Students asked for it, Campus Dining delivered!
The atmosphere was festive at the grand opening of Island Soul, the new Caribbean and Southern food concept at Union Commons. Although the sounds of lively Caribbean music echoed at the Union, the students’ cheers were even louder when the name of the station, which was determined by student input, was finally revealed. Randy Ferguson ’16 and his fellow students from the Caribbean Student Association, Phi Delta Psi Fraternity Inc. and the Student African American Brotherhood unveiled the name and cut the ribbon, making Island Soul official.
“I am so proud of the students from the various cultural student groups who collaborated with Campus Dining, the Faculty Student Association (FSA) and the Office of Multicultural Affairs to develop the concept, recommend ethnic recipes and help judge the student contest,” said Cheryl Chambers, Associate Dean for Multicultural Affairs.
A Taste of Home
After last spring’s successful Caribbean Cook-off competition, students longed for a dedicated station where they could enjoy authentic homemade flavors from Caribbean and Southern cuisines. Last December, Campus Dining met with several student groups to discuss the development of a Caribbean and Southern food concept.
“Island Soul was a long time coming that was needed in Stony Brook. Especially for the Black community, we needed something that we can relate to when it comes to food,” stated Ferguson, President for Student African American Brotherhood Chapter of Stony Brook University. “Campus Dining was open to the idea of having the Caribbean spot in the Union. It happened and became successful, and it will be an important venue that will go down in the history of Stony Brook.”
Created by Students for Students
To ensure the spice and flavors of the station were as close to home as possible, the food offerings needed to be not only tasty, but also authentic and affordable, so the students collaborated with Campus Dining to select the type of dishes that should be included. They even suggested restaurants in the NYC metro area where Campus Dining could research the flavors they were looking for.
With this information, Campus Dining created a menu that includes different favorite dishes from the Caribbean and Southern cuisines. Ferguson’s Caribbean Cook-off winning recipe, Jerk Chicken and Rasta Pasta, is also one of the dishes featured in Island Soul.
On Monday, Wednesday and Friday, Caribbean cuisine is featured with favorites such as:
- Curry chicken
- Puerto Rican tostones
- Cuban-style pork
On Tuesdays and Thursdays, Southern cuisine dishes offer:
- Fried chicken
- Black eyed peas
- Collard greens
- Jerk cornbread
- Southern biscuits
- Shrimp and grits
“We are excited about this new offering especially because it was based on student feedback and we worked hand in hand with the students,” said Gretchen Favors, General Manager at the Union Commons. “As we continue to bring student suggestions to campus dining, we encourage them to reach out to us either in person or by submitting a comment on the website or texting TellSBUEats comments to 82257.”

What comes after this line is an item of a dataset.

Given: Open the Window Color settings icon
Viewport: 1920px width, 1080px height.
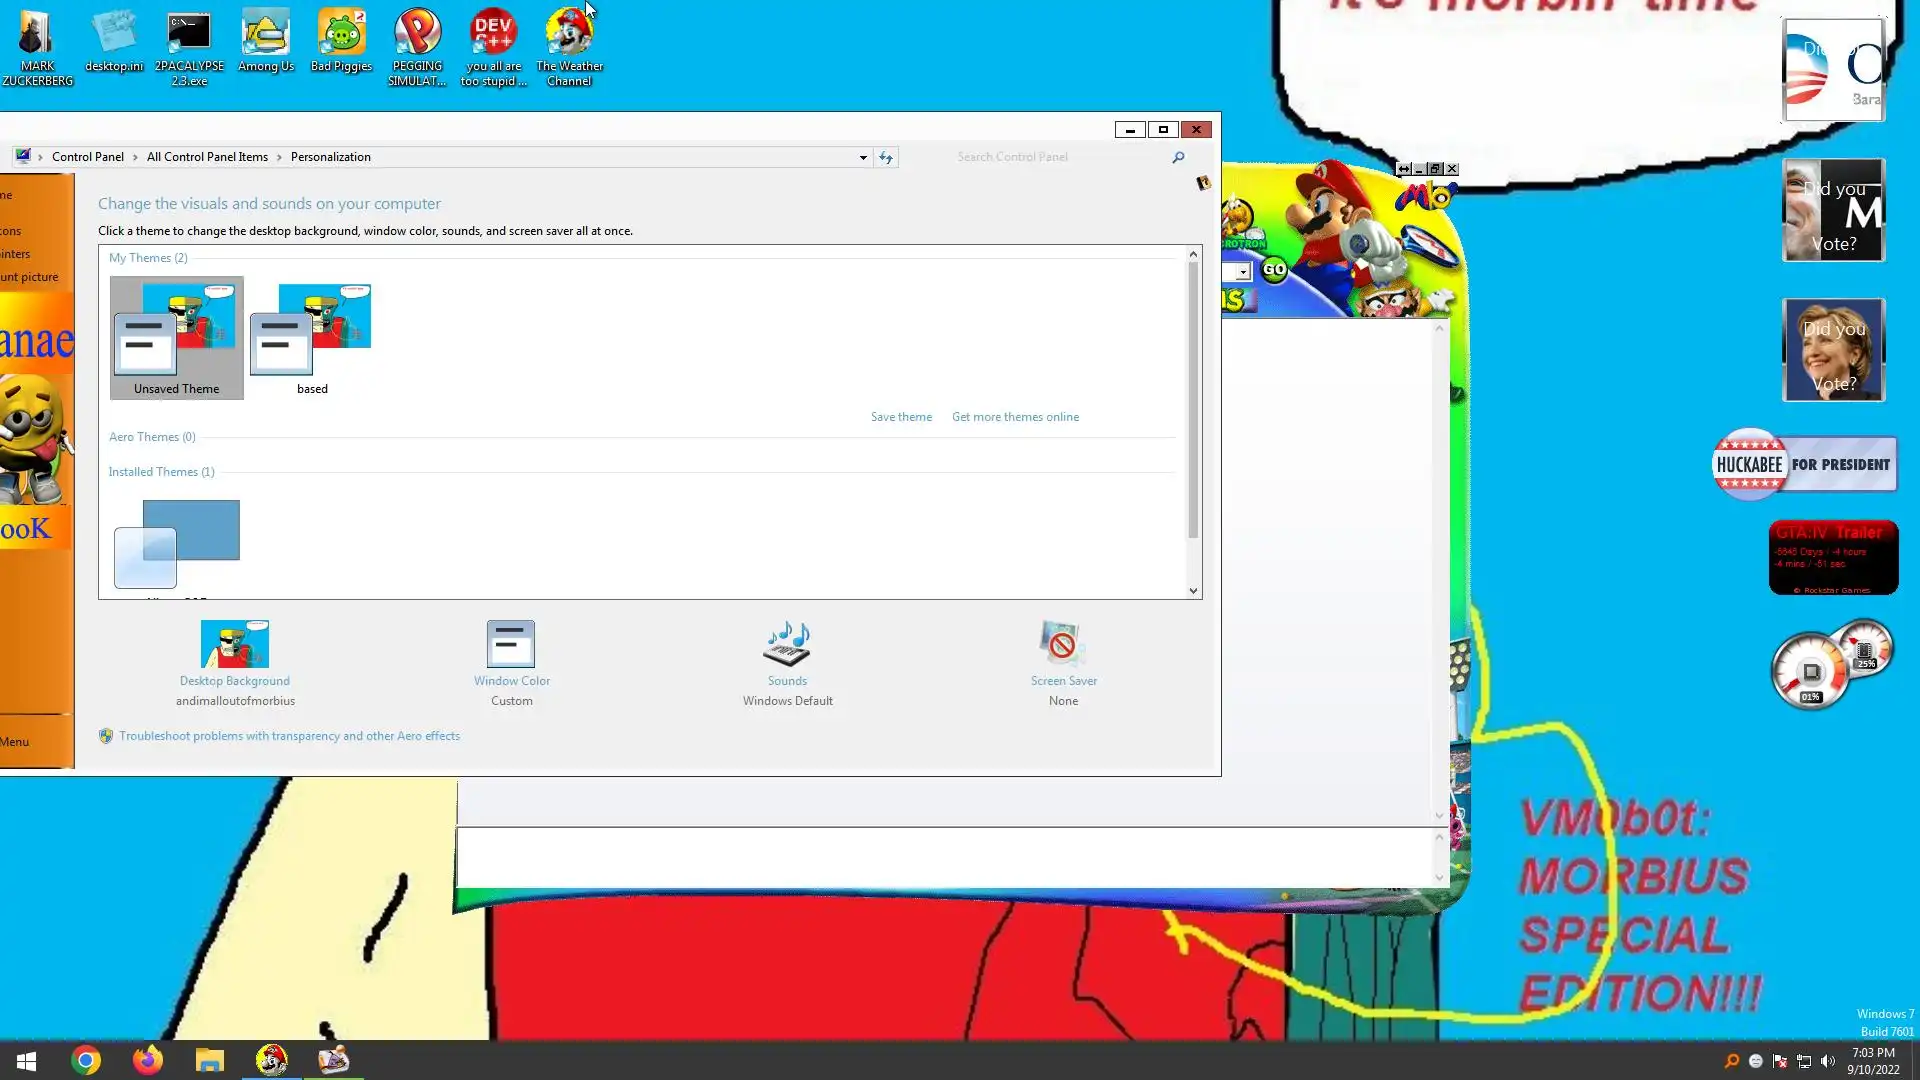Looking at the screenshot, I should click(511, 645).
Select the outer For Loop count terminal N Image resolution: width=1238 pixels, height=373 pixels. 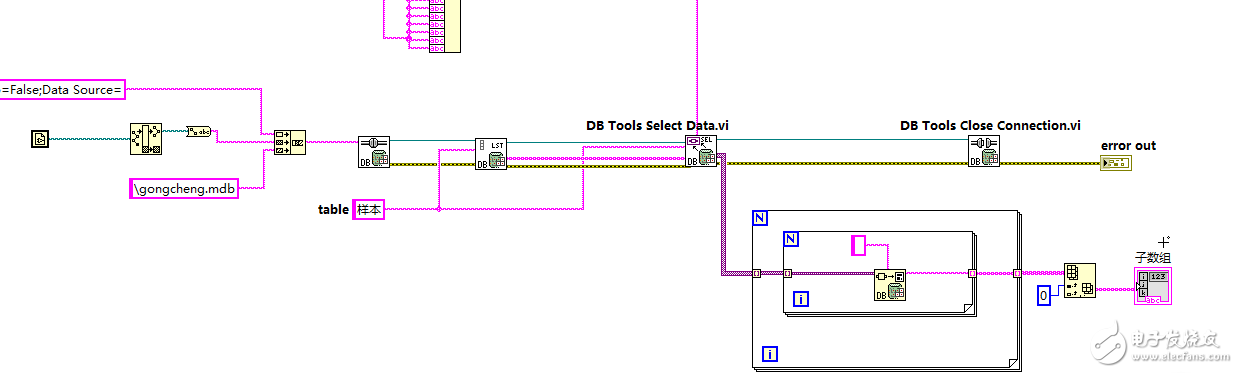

“The creation of Island Soul was a great collaborative process between students and the University that we are definitely looking to replicate in the near future, which began with a cooking competition last spring,” said Tim Ecklund, Dean of Students. Campus Dining is collaborating with other student groups to plan another cooking competition this spring semester. “We’ll be announcing more details in the upcoming weeks,” said Ecklund.